## ENTRIES PROVIDED:

##############################

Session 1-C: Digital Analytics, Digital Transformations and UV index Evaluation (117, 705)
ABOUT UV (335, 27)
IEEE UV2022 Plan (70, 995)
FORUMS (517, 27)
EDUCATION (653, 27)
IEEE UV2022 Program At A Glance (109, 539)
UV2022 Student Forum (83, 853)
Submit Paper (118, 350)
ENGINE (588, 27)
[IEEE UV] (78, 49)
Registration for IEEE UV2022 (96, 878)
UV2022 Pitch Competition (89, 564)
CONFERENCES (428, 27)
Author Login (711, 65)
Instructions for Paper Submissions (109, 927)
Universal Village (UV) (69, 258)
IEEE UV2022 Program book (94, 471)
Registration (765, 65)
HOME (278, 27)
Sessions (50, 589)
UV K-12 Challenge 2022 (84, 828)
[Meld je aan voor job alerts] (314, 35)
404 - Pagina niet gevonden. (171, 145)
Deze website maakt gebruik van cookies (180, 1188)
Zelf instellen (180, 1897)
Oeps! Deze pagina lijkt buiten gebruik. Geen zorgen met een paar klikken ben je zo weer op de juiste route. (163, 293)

##############################

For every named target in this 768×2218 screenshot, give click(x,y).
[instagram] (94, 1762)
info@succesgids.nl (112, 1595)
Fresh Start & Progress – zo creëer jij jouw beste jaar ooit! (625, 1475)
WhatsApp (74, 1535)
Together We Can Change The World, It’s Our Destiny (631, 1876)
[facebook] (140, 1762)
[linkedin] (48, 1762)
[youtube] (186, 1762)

##############################

Reproduce the lines above, beginning at the line with "WhatsApp (74, 1535)" and stopping after the line with "[youtube] (186, 1762)", exactly as they are.

## WRITTEN RESPONSE:
WhatsApp (74, 1535)
Together We Can Change The World, It’s Our Destiny (631, 1876)
[facebook] (140, 1762)
[linkedin] (48, 1762)
[youtube] (186, 1762)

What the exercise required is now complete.